Placentas from both the experimental and control rats were homogenized as described previously (33). SDS-PAGE (7.5%) was used to separate placental homogenate proteins (27), which were then electrotransferred to a 0.45-μm nitrocellulose membrane. The presence of immunoreactive GLAST1 (EAAT1), GLT1 (EAAT2), EAAC1 (EAAT3), or EAAT4 protein was evaluated by immunoblot analysis and visualization with a chemiluminescence kit, as described previously (33). We demonstrated previously the specificity of the antibodies for their respective substrates in rat placental tissue (33). Densitometric analyses were performed on all immunoreactive bands using a ScanJet 6300C (Hewlett-Packard, Palo Alto, CA) and ScionImage software (Scion, Frederick, MD). Control experiments were performed to ensure that the absorbance values were in the linear range of the densitometer and the film.

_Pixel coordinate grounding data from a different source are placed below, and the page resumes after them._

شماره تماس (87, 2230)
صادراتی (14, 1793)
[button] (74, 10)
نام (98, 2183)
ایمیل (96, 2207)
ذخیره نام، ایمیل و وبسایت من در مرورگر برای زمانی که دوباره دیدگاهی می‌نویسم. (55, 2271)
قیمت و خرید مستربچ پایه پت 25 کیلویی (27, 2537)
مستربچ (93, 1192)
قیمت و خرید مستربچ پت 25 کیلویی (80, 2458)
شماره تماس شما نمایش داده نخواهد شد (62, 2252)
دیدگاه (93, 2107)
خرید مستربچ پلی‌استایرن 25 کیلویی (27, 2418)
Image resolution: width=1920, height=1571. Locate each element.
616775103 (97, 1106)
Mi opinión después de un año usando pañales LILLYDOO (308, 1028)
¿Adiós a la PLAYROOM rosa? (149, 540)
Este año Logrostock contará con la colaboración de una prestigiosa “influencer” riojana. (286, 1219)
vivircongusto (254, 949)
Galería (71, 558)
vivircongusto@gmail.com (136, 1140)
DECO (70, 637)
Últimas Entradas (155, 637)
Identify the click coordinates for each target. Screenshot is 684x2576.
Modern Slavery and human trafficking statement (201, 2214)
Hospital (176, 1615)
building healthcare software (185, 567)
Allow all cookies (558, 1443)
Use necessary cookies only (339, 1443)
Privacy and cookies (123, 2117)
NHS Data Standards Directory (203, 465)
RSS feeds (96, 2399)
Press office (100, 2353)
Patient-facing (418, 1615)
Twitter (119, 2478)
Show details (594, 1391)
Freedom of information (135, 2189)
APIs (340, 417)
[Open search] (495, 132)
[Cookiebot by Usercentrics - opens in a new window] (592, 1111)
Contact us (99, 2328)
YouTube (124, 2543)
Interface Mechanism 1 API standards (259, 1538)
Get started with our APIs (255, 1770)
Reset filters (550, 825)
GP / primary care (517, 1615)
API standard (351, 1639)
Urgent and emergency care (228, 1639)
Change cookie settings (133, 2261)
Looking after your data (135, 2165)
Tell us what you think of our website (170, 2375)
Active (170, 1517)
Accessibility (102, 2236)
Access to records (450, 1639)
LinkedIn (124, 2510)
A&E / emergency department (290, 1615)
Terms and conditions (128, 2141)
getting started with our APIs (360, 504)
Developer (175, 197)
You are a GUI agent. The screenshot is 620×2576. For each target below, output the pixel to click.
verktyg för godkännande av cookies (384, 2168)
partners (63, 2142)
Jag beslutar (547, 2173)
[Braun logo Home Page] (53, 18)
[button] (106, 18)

ATA2 cDNA was the kind gift of Dr. V. Ganapathy (University of Georgia, Athens, GA). Placental tissue (1 g) was snap frozen and ground to a powder in a mortar and pestle under liquid nitrogen The placental powder was then added to denaturing solution (4 M guanidinium thiocyanate, 0.5% N-lauryl sarcosine, 25 mM sodium citrate, pH 7.0, and 100 mM β-mercaptoethanol) to inhibit RNase activity. The solution was homogenized with 10 strokes in a glass homogenizer with a motor-driven Teflon pestle. Total RNA was isolated by the method of Chomczynski and Sacchi (9), and poly(A)+selected mRNA was isolated from 500 μg of total RNA using the Poly ATract System (Promega, Madison, WI). Equal amounts of poly(A)+ selected mRNA were loaded per lane (3 μg) and subjected to 1% agarose gel electrophoresis in the presence of 0.02 M formaldehyde. In later isolations, given the observation that ATA2 RNA was sufficiently abundant to be easily detected in samples of total RNA, we employed the RNeasy mini-protocol for isolation of total RNA from animal tissue, as provided by Qiagen (Valencia, CA). For these blots, 15 μg of RNA were loaded per lane. The RNA was then capillary transferred to nylon membrane and hybridized with32P-labeled cDNA probe prepared by random priming extension (GIBCO BRL, Gaithersburg, MD). The resulting autoradiograph was quantified by densitometry (ScanJet 6300C and ScionImage). To correct for loading differences, the levels of mRNA were normalized to constitutively expressed cathepsin B (33). Preliminary experiments were performed to ensure that the autoradiographic exposures were within the linear range of the film and densitometer. Arbitrary densitometric values corrected as noted above for loading were compared between groups utilizing paired Student'st-tests, as performed using GraphPad Instat (GraphPad Software, San Diego, CA).
Serum amino acid determinations.
Serum amino acid levels were performed in the laboratory of Dr. R. Webb (Virginia Tech University, Blacksburg, VA), utilizing triethlyamine derivatization of samples for HPLC analysis (5).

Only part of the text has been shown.